(Extract provided)
——————

Born in 1916, Shannon was arguably most known for coming up with the concept of the “bit”—being able to represent any kind of data in terms of 1s and 0s—in his seminal 1948 paper, “A Mathematical Theory of Communication.” “If the base 2 is used the resulting units may be called binary digits, or more briefly bits,” he wrote. “A device with two stable positions, such as a relay or a flip-flop circuit, can store one bit of information.”
That concept not only allowed us to move to the electronic computer from the much slower, larger mechanical computer, by combining it with Boolean algebra, but also is what allows us to transmit music, movies, and images as easily as we transmit numbers.
In other words, without Shannon, we’d never have electronic documents or content management. He’s also responsible for the possibility of cat videos.
Shannon was also responsible for coming up with the concept of the “Shannon limit,” which addresses the issue of noise during transmission and determines the channel capacity of a particular transmission medium. “That humdrum phrase—‘channel capacity’—refers to the maximum rate at which data can travel through a given medium without losing integrity,” writes Siobhan Roberts in the New Yorker. “The Shannon limit, as it came to be known, is different for telephone wires than for fiber-optic cables, and, like absolute zero or the speed of light, it is devilishly hard to reach in the real world.”
Transmitting electronic signals runs into noise. Noise, to electronics, is like friction to physics; it interferes with movement from one place to another. So Shannon figured out how to transmit data despite noise.

——————

(The problem) According to the excerpt about Shannon, in what paper and year did he introduce the concept of the bit? The rows that follow come from a separate source unrelated to the Shannon excerpt.

(Records)
——————

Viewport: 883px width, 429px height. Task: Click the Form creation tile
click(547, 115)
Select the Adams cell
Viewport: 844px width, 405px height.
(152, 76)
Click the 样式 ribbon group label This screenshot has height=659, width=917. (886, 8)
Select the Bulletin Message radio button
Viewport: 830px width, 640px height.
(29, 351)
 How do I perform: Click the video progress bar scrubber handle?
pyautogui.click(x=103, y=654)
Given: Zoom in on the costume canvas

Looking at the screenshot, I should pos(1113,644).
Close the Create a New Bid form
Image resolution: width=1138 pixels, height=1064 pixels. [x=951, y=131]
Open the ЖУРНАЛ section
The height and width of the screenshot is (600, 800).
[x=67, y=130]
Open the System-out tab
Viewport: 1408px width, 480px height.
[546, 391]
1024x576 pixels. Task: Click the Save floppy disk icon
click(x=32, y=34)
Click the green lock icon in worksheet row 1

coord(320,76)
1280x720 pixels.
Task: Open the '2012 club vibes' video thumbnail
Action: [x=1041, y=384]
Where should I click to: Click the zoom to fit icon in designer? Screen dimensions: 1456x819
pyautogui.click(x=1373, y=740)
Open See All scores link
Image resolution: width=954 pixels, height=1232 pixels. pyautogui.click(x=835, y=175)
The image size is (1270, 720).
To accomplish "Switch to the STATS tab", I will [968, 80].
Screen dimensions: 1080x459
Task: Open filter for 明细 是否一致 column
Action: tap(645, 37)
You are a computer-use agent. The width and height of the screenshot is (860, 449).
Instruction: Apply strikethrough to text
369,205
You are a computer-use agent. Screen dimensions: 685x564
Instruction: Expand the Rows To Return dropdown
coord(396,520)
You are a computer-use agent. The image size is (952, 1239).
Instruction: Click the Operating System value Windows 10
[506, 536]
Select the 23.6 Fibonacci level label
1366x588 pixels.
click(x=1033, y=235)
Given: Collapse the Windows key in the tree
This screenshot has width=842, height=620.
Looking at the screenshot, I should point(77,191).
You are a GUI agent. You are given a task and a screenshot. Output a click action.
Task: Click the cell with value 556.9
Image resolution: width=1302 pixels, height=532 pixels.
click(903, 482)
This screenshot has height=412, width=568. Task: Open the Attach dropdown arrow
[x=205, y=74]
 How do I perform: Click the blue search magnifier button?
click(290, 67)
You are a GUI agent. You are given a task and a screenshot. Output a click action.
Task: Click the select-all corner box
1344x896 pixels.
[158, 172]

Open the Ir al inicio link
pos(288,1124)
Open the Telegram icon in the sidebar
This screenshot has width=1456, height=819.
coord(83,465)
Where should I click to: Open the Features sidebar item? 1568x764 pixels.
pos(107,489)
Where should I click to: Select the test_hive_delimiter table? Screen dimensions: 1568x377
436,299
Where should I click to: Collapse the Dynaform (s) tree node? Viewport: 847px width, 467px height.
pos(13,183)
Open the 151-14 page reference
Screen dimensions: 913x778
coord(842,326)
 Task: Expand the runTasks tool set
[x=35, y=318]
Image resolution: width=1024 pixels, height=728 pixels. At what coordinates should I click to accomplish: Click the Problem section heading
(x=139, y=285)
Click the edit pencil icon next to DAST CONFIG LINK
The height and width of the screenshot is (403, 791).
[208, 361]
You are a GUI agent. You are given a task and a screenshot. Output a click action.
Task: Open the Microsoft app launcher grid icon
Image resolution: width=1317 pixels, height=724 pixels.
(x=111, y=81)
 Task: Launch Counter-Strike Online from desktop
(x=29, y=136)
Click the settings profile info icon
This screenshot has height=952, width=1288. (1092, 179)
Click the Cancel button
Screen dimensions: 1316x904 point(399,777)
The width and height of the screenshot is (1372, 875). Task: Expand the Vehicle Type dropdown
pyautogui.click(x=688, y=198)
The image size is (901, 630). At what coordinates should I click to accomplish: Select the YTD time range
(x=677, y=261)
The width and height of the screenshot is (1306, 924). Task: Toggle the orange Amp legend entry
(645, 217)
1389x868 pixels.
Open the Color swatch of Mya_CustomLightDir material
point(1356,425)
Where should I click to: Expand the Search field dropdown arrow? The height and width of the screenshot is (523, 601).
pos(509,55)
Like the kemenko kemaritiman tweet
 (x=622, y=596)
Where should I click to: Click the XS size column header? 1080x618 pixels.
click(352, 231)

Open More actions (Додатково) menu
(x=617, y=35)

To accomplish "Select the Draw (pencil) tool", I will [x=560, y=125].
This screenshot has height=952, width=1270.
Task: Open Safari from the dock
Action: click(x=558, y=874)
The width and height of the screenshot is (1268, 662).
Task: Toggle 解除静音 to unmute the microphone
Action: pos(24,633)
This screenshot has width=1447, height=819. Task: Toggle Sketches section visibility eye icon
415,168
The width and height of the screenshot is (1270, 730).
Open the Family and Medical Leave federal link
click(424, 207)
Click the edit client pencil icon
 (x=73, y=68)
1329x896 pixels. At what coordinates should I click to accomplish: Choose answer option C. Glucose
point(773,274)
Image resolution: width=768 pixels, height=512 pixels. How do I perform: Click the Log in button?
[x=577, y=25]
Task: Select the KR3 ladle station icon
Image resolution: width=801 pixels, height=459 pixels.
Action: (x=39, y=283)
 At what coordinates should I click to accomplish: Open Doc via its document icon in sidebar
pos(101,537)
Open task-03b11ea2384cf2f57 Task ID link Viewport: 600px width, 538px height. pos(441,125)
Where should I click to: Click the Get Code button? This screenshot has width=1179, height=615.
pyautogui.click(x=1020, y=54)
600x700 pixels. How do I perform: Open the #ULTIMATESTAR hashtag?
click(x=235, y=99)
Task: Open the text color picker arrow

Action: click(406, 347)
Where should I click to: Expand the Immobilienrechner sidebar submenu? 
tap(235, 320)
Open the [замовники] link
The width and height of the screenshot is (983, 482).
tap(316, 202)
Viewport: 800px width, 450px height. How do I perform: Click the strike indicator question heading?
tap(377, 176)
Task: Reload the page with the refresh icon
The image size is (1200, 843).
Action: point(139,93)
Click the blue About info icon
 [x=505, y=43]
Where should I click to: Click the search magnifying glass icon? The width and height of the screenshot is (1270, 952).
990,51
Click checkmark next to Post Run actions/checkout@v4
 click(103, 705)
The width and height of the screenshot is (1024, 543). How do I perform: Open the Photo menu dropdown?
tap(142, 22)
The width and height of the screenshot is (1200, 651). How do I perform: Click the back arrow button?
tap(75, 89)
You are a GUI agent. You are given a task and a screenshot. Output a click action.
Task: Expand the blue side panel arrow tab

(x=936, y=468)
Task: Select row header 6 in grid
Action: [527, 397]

——————

(Answer to the exercise) He introduced it in his 1948 paper, "A Mathematical Theory of Communication."